__Task__:
Reproduce every record below exactly as written, leaving out any pictures.
─── Records to use ───
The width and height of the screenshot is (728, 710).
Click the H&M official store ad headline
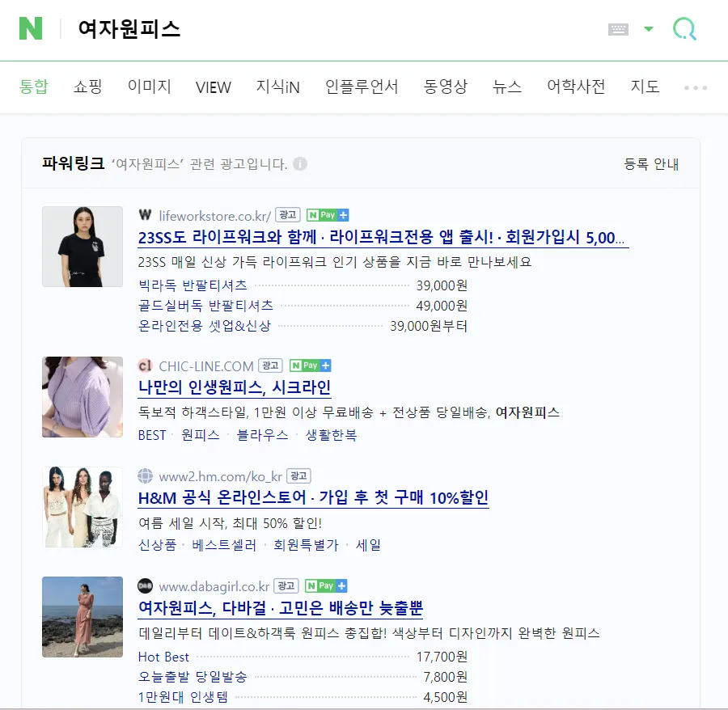pyautogui.click(x=312, y=499)
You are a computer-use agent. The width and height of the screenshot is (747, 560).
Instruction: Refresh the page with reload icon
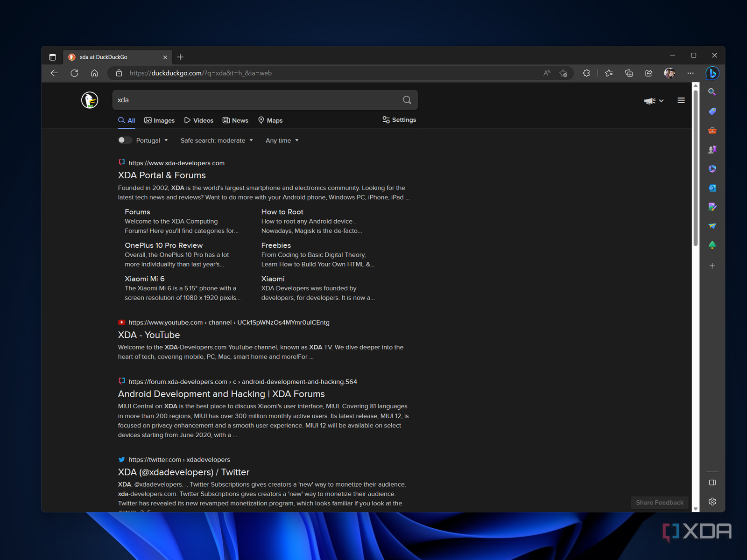74,73
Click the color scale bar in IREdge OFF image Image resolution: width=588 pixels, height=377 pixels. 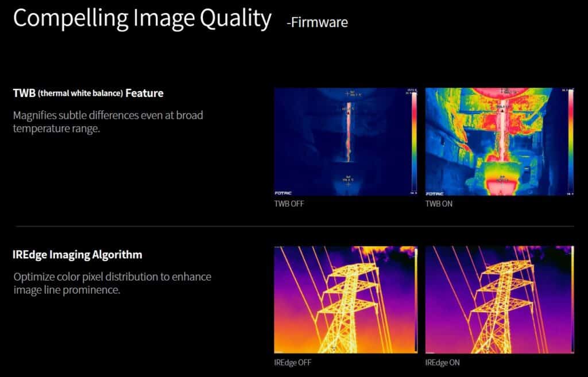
───
__Your solution__:
The width and height of the screenshot is (728, 710).
Click the H&M official store ad headline
pyautogui.click(x=312, y=499)
You are a computer-use agent. The width and height of the screenshot is (747, 560).
Instruction: Refresh the page with reload icon
74,73
Click the color scale bar in IREdge OFF image Image resolution: width=588 pixels, height=377 pixels. 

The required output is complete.